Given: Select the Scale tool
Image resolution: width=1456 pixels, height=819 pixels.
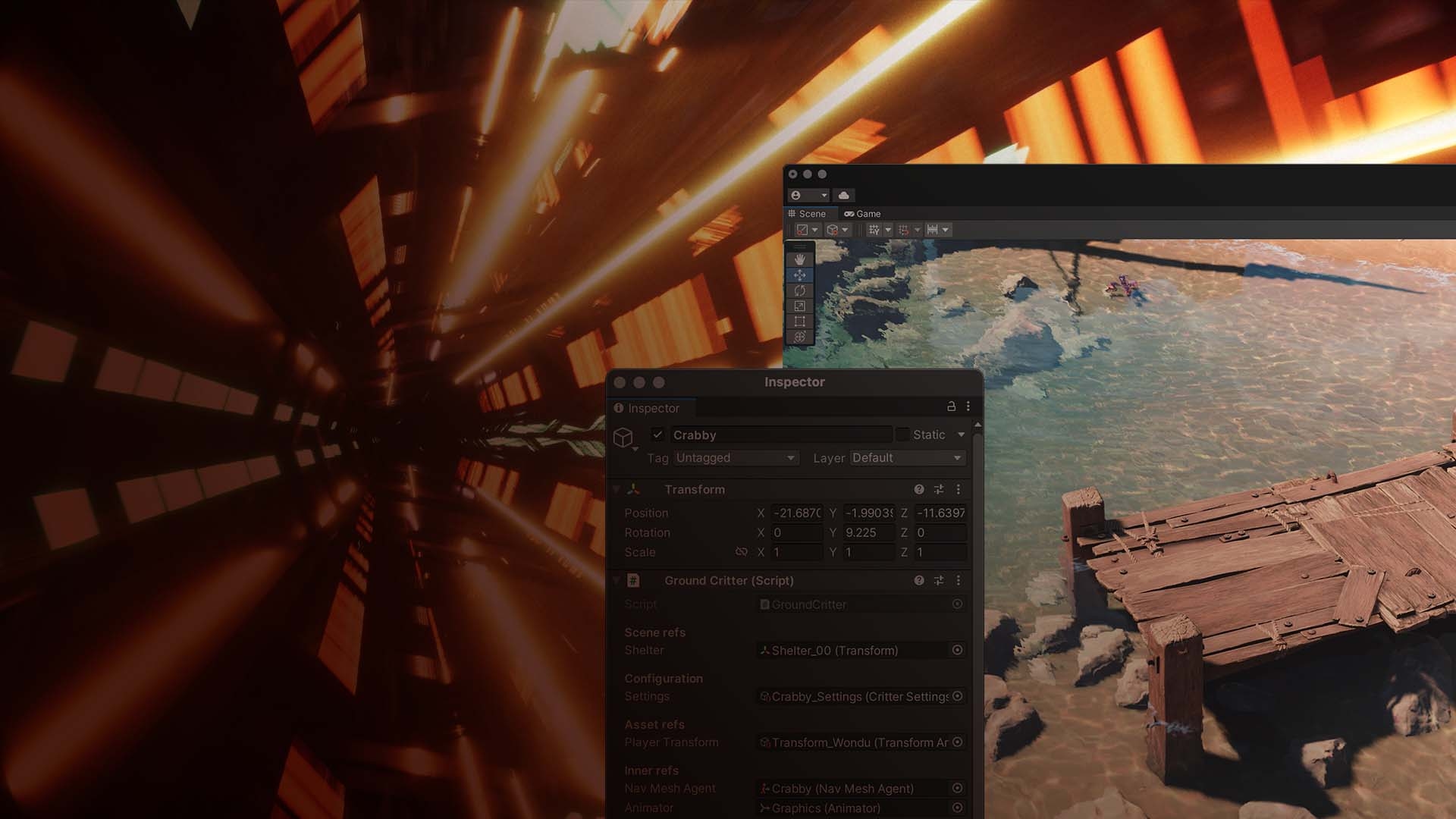Looking at the screenshot, I should coord(799,306).
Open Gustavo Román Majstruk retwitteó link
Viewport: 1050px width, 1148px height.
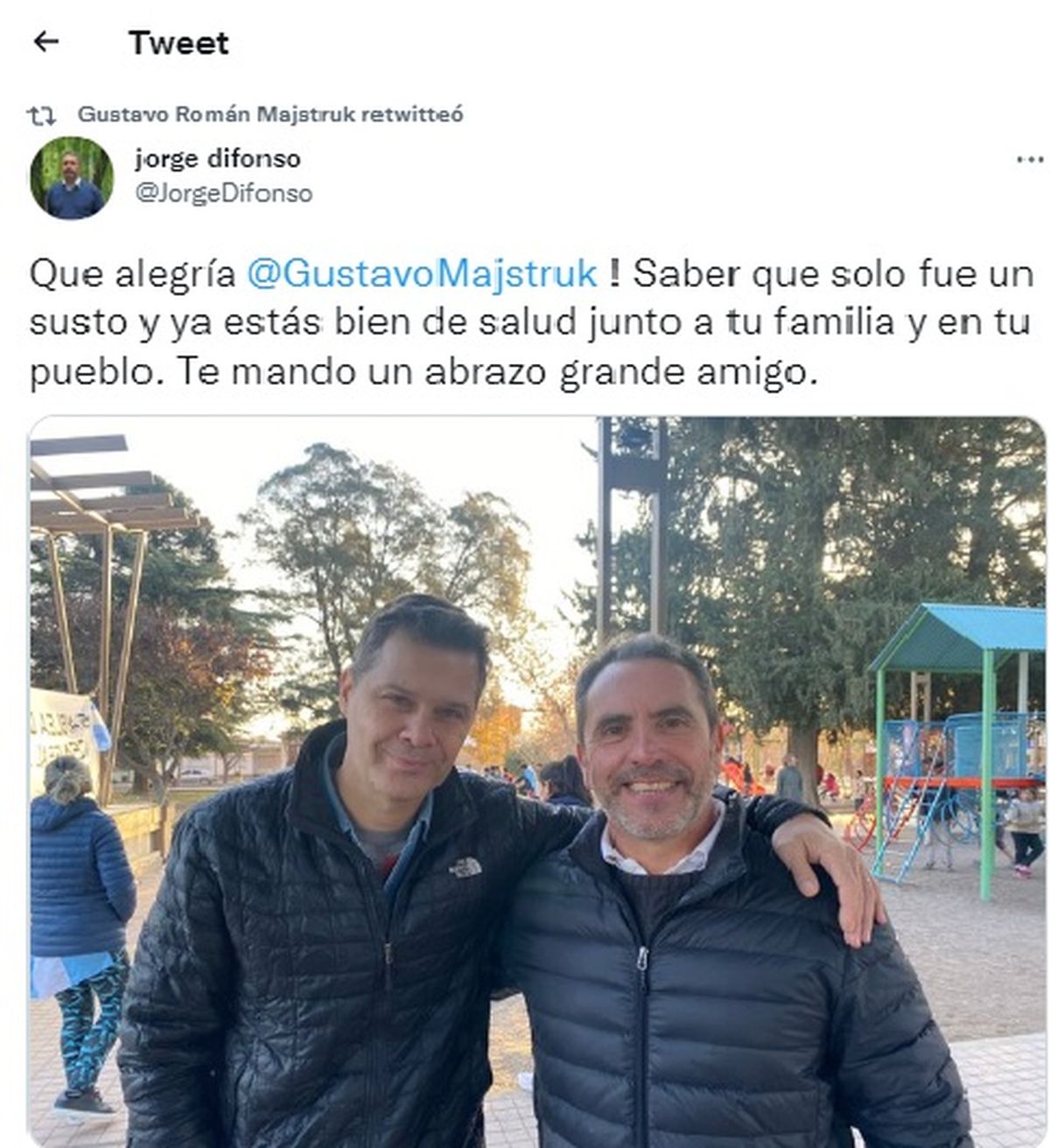point(270,114)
★ ★ ★
Copy out every one of the items above word for word, but leave the pictures out.

Response –
Given: Select the Scale tool
Image resolution: width=1456 pixels, height=819 pixels.
Looking at the screenshot, I should coord(799,306).
Open Gustavo Román Majstruk retwitteó link
Viewport: 1050px width, 1148px height.
point(270,114)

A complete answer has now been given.